Tokyo: A total of 811,604 babies were born in Japan in 2021, a record low since 1899, as the nation’s demographic crisis intensifies, the government said in a report on Friday.
According the Ministry of Health, Labour and Welfare, the figure was down 29,231 from a year earlier, reports Xinhua news agency.
The latest data also showed that the number of couples getting married decreased in the recording period by 24,391 to 501,116, the fewest in the post-war era, the Ministry said.
In addition, it also said that according to the most recent figures, the number of children a woman will bear in her lifetime retreated 0.03 point from 2020 to 1.30 in 2021.

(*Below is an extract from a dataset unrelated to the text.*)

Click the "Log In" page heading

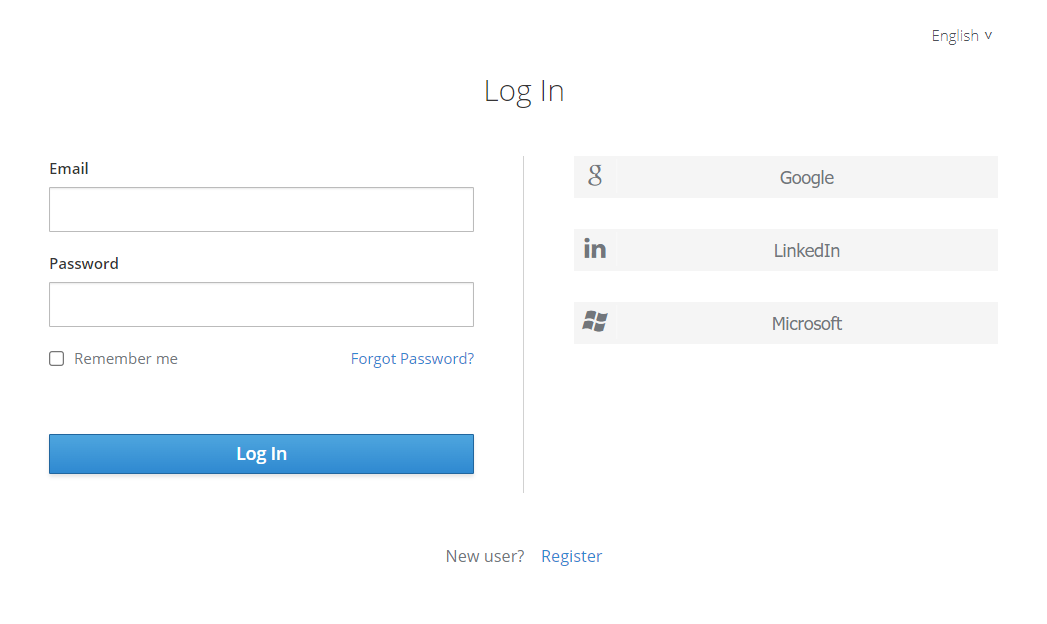[x=524, y=91]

Japan is facing a demographic crisis, with its society rapidly shrinking due to factors such as the drastically declining birthrate and the falling number of people getting married.
At the same time, the number of senior citizens is growing, meaning a gradual yet persistent hollowing out of Japan’s workforce-aged people, with mounting social welfare costs to cater to the need of the growing number of senior citizens, which adds to economic and social pressures.
The government has taken measures to remedy the crisis, but to little effect.
Some state efforts have been made to increase the number of daycare centres, so that after maternity leave women can return to their jobs.
Other incentives have included allowing fathers to take paternity leave, so the burden of responsibility of raising the child in its first days and months don’t fall solely on the women.
In theory, the mother could return to work while her husband continues with his paternity leave, but the move has yet to gain traction in patriarchal Japan, anthropologists said.